Data entries:
──────

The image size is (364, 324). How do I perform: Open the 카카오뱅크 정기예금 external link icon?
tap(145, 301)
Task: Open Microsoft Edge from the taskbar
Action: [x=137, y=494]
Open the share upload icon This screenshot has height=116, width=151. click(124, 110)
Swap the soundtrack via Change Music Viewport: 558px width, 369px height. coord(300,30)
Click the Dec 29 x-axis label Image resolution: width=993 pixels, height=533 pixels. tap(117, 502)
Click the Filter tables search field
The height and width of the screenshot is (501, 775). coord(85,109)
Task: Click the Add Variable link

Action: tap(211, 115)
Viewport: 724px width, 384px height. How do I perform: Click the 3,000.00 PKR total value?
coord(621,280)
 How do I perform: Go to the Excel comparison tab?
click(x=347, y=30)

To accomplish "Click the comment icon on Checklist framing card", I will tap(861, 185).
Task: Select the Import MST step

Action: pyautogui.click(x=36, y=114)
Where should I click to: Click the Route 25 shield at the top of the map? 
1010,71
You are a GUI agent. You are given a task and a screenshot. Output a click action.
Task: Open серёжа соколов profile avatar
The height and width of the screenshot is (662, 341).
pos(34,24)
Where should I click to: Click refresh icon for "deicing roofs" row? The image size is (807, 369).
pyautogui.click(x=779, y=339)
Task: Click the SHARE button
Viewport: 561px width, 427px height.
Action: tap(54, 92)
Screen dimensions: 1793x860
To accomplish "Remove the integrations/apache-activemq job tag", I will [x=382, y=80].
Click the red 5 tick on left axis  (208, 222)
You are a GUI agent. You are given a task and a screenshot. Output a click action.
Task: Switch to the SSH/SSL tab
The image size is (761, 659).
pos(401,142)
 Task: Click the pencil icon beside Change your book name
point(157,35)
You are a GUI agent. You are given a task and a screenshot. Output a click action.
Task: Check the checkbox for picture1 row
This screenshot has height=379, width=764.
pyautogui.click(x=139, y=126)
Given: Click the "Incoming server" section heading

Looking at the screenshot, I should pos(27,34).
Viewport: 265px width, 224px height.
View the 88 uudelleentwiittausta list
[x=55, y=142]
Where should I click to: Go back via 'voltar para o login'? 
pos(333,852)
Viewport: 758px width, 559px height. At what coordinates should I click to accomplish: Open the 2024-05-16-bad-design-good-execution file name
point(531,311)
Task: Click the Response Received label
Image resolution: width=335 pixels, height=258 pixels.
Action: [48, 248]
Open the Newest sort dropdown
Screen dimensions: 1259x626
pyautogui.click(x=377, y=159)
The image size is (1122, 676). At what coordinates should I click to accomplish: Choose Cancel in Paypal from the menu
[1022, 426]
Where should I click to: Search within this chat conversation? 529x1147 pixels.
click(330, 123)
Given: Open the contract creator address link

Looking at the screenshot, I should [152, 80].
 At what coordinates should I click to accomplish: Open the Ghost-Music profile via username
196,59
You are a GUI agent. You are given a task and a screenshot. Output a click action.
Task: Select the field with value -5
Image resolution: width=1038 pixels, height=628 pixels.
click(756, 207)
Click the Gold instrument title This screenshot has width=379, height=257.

──────

• What to do
Copy the data above line for line, changing nothing.

• Written reply
The image size is (364, 324). How do I perform: Open the 카카오뱅크 정기예금 external link icon?
tap(145, 301)
Task: Open Microsoft Edge from the taskbar
Action: [x=137, y=494]
Open the share upload icon This screenshot has height=116, width=151. click(124, 110)
Swap the soundtrack via Change Music Viewport: 558px width, 369px height. coord(300,30)
Click the Dec 29 x-axis label Image resolution: width=993 pixels, height=533 pixels. tap(117, 502)
Click the Filter tables search field
The height and width of the screenshot is (501, 775). coord(85,109)
Task: Click the Add Variable link

Action: tap(211, 115)
Viewport: 724px width, 384px height. How do I perform: Click the 3,000.00 PKR total value?
coord(621,280)
 How do I perform: Go to the Excel comparison tab?
click(x=347, y=30)

To accomplish "Click the comment icon on Checklist framing card", I will tap(861, 185).
Task: Select the Import MST step

Action: pyautogui.click(x=36, y=114)
Where should I click to: Click the Route 25 shield at the top of the map? 
1010,71
You are a GUI agent. You are given a task and a screenshot. Output a click action.
Task: Open серёжа соколов profile avatar
The height and width of the screenshot is (662, 341).
pos(34,24)
Where should I click to: Click refresh icon for "deicing roofs" row? The image size is (807, 369).
pyautogui.click(x=779, y=339)
Task: Click the SHARE button
Viewport: 561px width, 427px height.
Action: tap(54, 92)
Screen dimensions: 1793x860
To accomplish "Remove the integrations/apache-activemq job tag", I will [x=382, y=80].
Click the red 5 tick on left axis  (208, 222)
You are a GUI agent. You are given a task and a screenshot. Output a click action.
Task: Switch to the SSH/SSL tab
The image size is (761, 659).
pos(401,142)
 Task: Click the pencil icon beside Change your book name
point(157,35)
You are a GUI agent. You are given a task and a screenshot. Output a click action.
Task: Check the checkbox for picture1 row
This screenshot has height=379, width=764.
pyautogui.click(x=139, y=126)
Given: Click the "Incoming server" section heading

Looking at the screenshot, I should pos(27,34).
Viewport: 265px width, 224px height.
View the 88 uudelleentwiittausta list
[x=55, y=142]
Where should I click to: Go back via 'voltar para o login'? 
pos(333,852)
Viewport: 758px width, 559px height. At what coordinates should I click to accomplish: Open the 2024-05-16-bad-design-good-execution file name
point(531,311)
Task: Click the Response Received label
Image resolution: width=335 pixels, height=258 pixels.
Action: [48, 248]
Open the Newest sort dropdown
Screen dimensions: 1259x626
pyautogui.click(x=377, y=159)
The image size is (1122, 676). At what coordinates should I click to accomplish: Choose Cancel in Paypal from the menu
[1022, 426]
Where should I click to: Search within this chat conversation? 529x1147 pixels.
click(330, 123)
Given: Open the contract creator address link

Looking at the screenshot, I should [152, 80].
 At what coordinates should I click to accomplish: Open the Ghost-Music profile via username
196,59
You are a GUI agent. You are given a task and a screenshot. Output a click action.
Task: Select the field with value -5
Image resolution: width=1038 pixels, height=628 pixels.
click(756, 207)
Click the Gold instrument title This screenshot has width=379, height=257.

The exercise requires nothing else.